Dissecting and Targeting MAPK - PPARG Crosstalk in Bladder Cancer

Bladder cancer (BC) accounts for 80,000 new cancer diagnoses and 20,000 deaths annually in the US. Recent large-scale studies have comprehensively mapped the genetic landscape of BC, yet the median survival for patients with metastatic BC is only 14 months. Therefore, there is an urgent need for mechanistic studies

informed by new genomic data to define the role of specific alterations in BC biology and guide novel therapeutic strategies. Aberrant activation of the mitogen-activated protein kinase (MAPK) pathway is a common feature of cancer, and ~20% of bladder tumors harbor MAPK activation driven by RAF1 (CRAF) amplification or an

activating HRAS mutation. Peroxisome proliferator activating receptor gamma (PPARG) is a nuclear receptor and transcription factor that regulates lipid and glucose homeostasis. PPARG also has an important role in urothelial cell differentiation and a subset of BCs have genomic PPARG alterations leading to increased PPARG

signaling and an immune-excluded, luminal-like phenotype driven at least in part by changes in NFkB-mediated gene expression. We recently found that MAPK and PPARG pathway alterations co-occur in a subset of BCs and the central hypothesis of this proposal is that aberrant MAPK and PPARG signaling cooperate to drive the

unique phenotype of these MAPK/PPARG-altered tumors.
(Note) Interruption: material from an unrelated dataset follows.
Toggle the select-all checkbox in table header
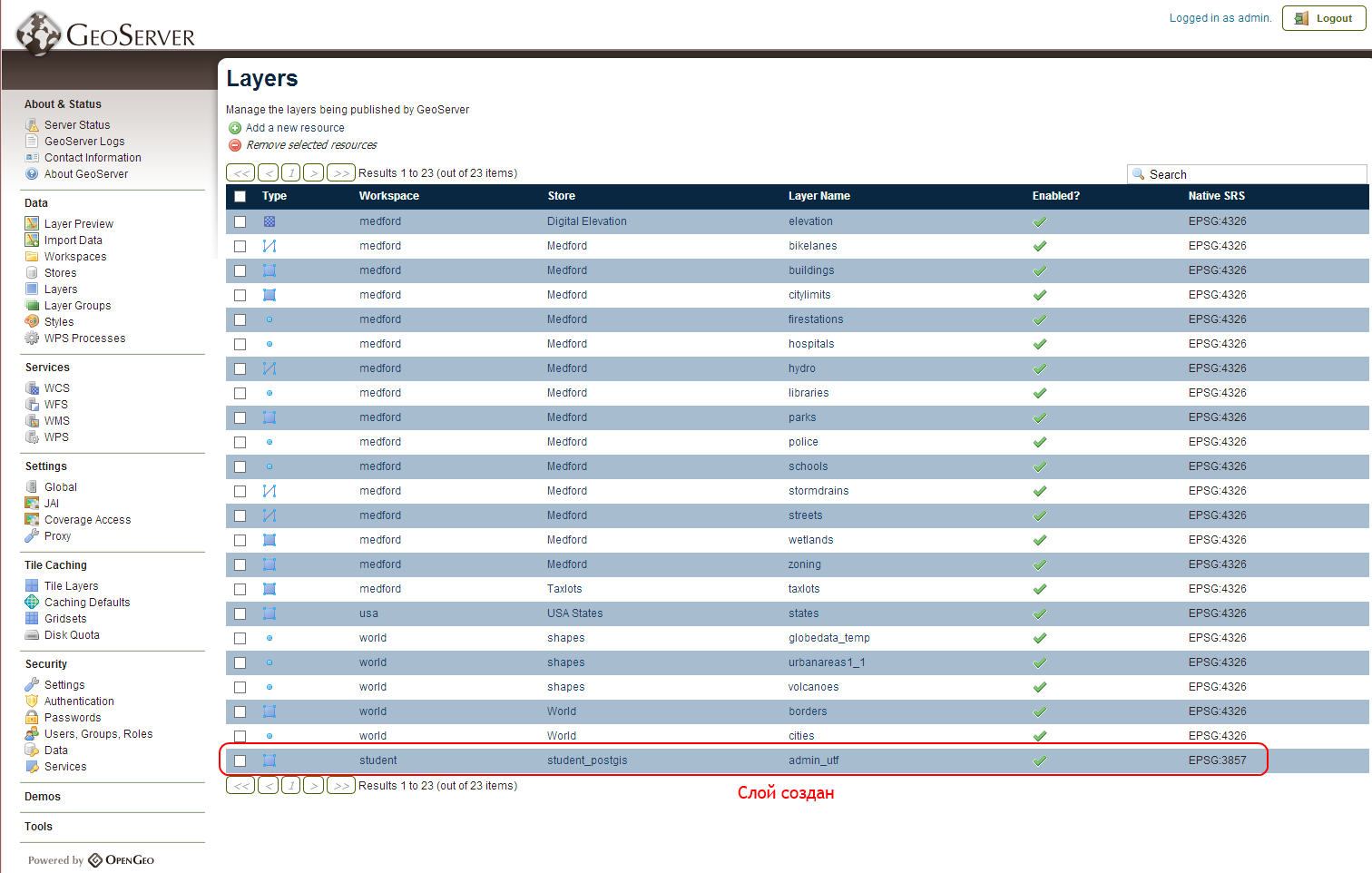[x=240, y=196]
Furthermore, we hypothesize that targeting MAPK signaling with novel MAPK-directed agents such as RAF dimerization inhibitors will provide dual therapeutic benefit by directly inhibiting oncogenic MAPK signaling as well as by restraining PPARG signaling, thereby

promoting immune infiltration and increased sensitivity to immune checkpoint inhibition. In Aim 1, we will dissect the signaling interplay between MAPK and PPARG by measuring the effects of MAPK pathway modulation on PPARG phosphorylation and activation state as well as on PPARG and luminal gene expression programs in

MAPK/PPARG altered and non-altered BC cell line and patient-derived models. We will also define the transcriptional networks that orchestrate MAPK-PPARG signaling in BC cells. In Aim 2, we will investigate the impact of MAPK pathway activity on NFkB-mediated cytokine signaling and macrophage properties in BC

models. We will test whether MAPK signaling in BC cells drives macrophage polarization via direct or paracrine mechanisms and we will define the impact of MAPK pathway perturbations on BC cytokine gene transcription. In Aim 3, we will investigate the combined activity of MAPK inhibition and immune checkpoint inhibition (ICI) in

multiple MAPK/PPARG-altered immunocompetent BC models. We will measure treatment effect on tumor growth and survival and will define the impact of MAPK pathway inhibition on immune contexture. Finally, we will investigate the association among PPARG signaling, MAPK signaling, and treatment outcomes in ICI-treated

and untreated clinical BC cohorts. Together, these integrated studies will define the mechanism(s) through which MAPK pathway activity regulates the unique tumor cell intrinsic and immune microenvironmental features of MAPK/PPARG-altered BC, potentially informing novel therapeutic approaches for this subset of BCs.